04-10 transparent wood

[Image above] Building on their research from 2016, researchers at the KTH Royal Institute of Technology added a polymer to transparent wood that allows it to store and release heat. Credit: American Chemical Society

Do you remember a time when you played hide-and-seek with your friends at a park? As the seeker slowly (or quickly) counted to 10, you may have crawled into a playground tunnel or under a nearby bush. Or, you may have chosen a nice wide tree.

Trees are an ideal hiding spot—they are easy to run behind, easy to leave when you run for home base, and, importantly, cannot be seen through.

Or should we say could not be seen through?

In March 2016, researchers at the KTH Royal Institute of Technology in Stockholm, Sweden, announced they had developed a technique that turns wood transparent. They did so by removing lignin (a complex organic structural polymer) and replacing it with acrylic (often known as Plexiglass). Although this wood was not as clear as glass, the researchers noted its potential for use as solar cells.

When lignin is removed from wood, the wood turns white. Credit: American Chemical Society, YouTube

(A study later that same year by University of Maryland researchers demonstrated the efficacy of wood windows compared to glass windows.)

Now, three years later, the KTH researchers presented their new work on transparent wood last week at the American Chemical Society (ACS) Spring 2019 National Meeting & Exposition in Orlando, Fla. Compared to their original transparent wood, which used acrylic, the KTH researchers included another polymer called polyethylene glycol (PEG) as well.

“We chose PEG because of its ability to store heat, but also because of its high affinity for wood,” says Céline Montanari, a Ph.D. student at KTH, in an ACS news release. “In Stockholm, there’s a really old ship called Vasa [sic], and the scientists used PEG to stabilize the wood. So, we knew that PEG can go really deep into the wood cells.”

[PROVIDED MATERIAL]:
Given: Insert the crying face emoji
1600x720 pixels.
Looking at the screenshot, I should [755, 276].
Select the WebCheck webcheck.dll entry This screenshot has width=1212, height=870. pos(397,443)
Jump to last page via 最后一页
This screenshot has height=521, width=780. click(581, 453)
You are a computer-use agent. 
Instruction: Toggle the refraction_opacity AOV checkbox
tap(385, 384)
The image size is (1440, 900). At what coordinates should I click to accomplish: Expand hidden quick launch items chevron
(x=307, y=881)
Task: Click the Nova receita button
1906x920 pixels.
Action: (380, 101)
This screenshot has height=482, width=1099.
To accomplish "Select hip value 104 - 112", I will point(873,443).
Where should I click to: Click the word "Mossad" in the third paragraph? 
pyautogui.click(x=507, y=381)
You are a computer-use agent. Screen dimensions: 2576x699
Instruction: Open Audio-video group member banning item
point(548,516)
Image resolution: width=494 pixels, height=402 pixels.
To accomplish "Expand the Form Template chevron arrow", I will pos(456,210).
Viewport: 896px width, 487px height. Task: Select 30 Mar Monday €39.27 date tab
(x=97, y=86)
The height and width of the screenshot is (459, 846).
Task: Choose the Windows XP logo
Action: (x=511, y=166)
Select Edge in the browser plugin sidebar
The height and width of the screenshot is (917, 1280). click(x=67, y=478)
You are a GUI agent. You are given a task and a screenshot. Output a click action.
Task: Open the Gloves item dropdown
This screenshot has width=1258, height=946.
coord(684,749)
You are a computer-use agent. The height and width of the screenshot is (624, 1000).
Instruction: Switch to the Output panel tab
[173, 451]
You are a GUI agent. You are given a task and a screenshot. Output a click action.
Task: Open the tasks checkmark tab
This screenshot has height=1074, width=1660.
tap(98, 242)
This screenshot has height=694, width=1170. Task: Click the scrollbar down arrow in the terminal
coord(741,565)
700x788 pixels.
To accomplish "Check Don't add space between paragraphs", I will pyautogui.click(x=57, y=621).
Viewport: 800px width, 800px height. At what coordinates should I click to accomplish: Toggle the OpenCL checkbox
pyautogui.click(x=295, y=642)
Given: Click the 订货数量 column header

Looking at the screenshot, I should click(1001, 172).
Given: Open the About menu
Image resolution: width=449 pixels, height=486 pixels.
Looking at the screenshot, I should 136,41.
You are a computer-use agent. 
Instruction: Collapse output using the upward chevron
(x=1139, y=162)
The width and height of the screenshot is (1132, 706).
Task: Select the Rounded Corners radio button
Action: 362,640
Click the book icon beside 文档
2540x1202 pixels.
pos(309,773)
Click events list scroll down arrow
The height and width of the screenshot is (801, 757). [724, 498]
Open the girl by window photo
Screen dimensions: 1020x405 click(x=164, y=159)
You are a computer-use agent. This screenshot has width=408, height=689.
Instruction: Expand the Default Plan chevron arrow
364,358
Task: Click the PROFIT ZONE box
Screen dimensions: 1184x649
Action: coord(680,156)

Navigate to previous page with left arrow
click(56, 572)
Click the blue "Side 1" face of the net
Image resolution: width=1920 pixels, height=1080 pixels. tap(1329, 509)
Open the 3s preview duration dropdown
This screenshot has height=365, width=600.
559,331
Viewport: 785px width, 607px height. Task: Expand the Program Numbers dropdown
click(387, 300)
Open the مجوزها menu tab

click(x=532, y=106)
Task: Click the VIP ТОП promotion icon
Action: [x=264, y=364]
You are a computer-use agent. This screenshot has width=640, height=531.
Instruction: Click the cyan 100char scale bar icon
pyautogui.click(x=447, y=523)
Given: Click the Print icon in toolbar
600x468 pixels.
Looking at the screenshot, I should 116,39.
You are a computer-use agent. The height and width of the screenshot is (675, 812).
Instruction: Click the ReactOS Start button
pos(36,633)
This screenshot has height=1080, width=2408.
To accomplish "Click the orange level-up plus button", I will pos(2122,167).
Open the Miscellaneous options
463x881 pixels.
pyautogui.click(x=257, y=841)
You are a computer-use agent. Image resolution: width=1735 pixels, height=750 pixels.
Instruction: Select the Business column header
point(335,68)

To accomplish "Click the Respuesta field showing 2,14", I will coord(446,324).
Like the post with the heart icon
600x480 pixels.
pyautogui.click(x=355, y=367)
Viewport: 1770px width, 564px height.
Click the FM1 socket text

[WORK ITEM]:
Copy the passage from the transparent wood article above word for word, starting with "Do you remember" and going on through "nice wide tree.".

[REPLY]:
Do you remember a time when you played hide-and-seek with your friends at a park? As the seeker slowly (or quickly) counted to 10, you may have crawled into a playground tunnel or under a nearby bush. Or, you may have chosen a nice wide tree.